Editing Emerging Research Directions (section)

== 7.2 Edge for AR/VR ==
=== Introduction ===
As Edge Computing expands into new opportunities and utilizations in our society, so too does it reach Augmented Reality (AR) and Virtual Reality (VR) devices.  From simple visualization needs to advancements in surgery, society has only begun to grasp the possibilities development of such technology may hold.

=== AR, What Is It? ===
Augmented Reality (AR) is a technology that enhances a user’s real-world experience through digital features. AR uses technology to implement the experience such as object recognition, object tracking, and content rendering. To recognize objects, objects must first be identified and analyzed, then AR imposes a digital image overlayed on the object.  For AR applications that use object tracking, real-world objects are identified and tracked, then a digital image placed over them. For either of these to happen, virtual content must be rendered onto the real-world via content rendering. 


=== Types of AR ===
For AR, there is not a one size fits all AR application.  AR applications differ in their approach, need, and usability in different industries. From marker dependency to simply projecting the content onto a surface, AR applications come in wide ranges to fit the differing needs.  


[[File:Types_of_AR_Apps.jpg]]

Different Types of AR Applications [1].

'''Marker Based AR:'''
* By using objects and images as markers, Maker Based AR uses these preidentified markers as triggers for digital elements.  Depending on the type of marker, the AR application places the interactive content at that location. 

'''Markerless AR:'''
* Unlike Marker Based AR, Markerless AR does not rely on markers to engage with its content. Utilizing sensor data, such as GPS or cameras, the position of the user can be determined and virtual content placed accordingly.

'''Location Based AR:'''
* Location Based AR is a form of Markerless AR, as it also utilizes the GPS of the user to implement the digital content. 

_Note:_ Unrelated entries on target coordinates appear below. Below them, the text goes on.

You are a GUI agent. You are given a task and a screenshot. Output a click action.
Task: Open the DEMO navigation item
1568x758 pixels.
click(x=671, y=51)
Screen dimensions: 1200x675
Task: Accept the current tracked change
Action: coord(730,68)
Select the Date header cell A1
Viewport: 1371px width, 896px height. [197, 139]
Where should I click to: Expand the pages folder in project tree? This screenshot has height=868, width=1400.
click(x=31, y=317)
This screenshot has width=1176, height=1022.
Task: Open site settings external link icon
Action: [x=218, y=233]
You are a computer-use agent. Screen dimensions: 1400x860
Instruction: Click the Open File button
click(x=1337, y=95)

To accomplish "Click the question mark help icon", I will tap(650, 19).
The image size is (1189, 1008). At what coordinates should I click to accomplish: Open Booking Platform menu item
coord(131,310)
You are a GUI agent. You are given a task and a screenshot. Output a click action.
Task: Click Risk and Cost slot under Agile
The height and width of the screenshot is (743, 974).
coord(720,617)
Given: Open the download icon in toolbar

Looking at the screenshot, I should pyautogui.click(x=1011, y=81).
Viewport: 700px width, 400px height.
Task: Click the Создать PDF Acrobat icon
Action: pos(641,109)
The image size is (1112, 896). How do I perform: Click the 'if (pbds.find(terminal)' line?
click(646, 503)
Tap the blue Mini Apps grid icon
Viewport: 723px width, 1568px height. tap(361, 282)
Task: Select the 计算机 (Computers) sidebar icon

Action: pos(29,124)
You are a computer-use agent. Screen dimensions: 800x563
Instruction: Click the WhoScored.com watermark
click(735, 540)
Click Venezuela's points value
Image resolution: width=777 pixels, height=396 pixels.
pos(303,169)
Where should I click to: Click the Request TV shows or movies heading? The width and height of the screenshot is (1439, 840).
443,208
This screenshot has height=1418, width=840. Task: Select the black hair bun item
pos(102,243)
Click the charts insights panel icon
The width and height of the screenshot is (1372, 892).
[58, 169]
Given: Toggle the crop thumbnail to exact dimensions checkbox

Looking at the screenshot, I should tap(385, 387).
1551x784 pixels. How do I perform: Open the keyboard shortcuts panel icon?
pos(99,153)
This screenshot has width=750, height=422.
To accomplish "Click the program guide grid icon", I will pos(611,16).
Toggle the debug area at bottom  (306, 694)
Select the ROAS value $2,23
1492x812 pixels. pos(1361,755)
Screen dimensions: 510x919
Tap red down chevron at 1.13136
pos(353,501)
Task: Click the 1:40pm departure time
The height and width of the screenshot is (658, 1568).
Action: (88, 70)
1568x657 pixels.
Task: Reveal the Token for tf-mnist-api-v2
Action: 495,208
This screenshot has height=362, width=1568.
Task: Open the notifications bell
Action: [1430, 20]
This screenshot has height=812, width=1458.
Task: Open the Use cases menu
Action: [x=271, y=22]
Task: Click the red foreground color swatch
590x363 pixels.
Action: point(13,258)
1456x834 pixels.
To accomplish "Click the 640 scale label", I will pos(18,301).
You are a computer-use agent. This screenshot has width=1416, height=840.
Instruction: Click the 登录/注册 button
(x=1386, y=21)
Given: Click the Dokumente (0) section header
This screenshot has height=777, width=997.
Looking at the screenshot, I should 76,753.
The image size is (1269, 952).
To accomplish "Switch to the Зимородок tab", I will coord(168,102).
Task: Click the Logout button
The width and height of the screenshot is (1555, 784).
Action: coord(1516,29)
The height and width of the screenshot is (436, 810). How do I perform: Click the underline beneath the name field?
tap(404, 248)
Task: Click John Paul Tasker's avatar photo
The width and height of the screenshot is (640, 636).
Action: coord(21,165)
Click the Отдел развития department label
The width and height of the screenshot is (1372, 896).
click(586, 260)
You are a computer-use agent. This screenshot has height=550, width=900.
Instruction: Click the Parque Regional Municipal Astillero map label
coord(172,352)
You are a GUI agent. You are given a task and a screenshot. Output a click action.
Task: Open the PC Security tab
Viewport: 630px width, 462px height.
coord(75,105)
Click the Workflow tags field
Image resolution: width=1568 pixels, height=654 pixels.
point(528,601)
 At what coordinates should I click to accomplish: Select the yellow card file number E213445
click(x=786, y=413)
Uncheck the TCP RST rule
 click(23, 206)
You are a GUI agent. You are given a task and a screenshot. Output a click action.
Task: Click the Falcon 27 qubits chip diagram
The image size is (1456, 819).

'''Projection Based AR:'''
* Projection Based AR needs no location or marker to implement its content, and rather projects the content onto a surface for interaction.

'''Outlining Based AR:'''
* Outlining Based AR uses edges and boundaries employed by image recognition to identify objects then layers the digital content atop them.


As many of these types of AR applications differ in implementation, affect, and inner workings, they can be applied to different sectors in society, commercial applications, and have been developed to fit distinct research project needs in scientific development. These specifications are expanded upon in the table below. 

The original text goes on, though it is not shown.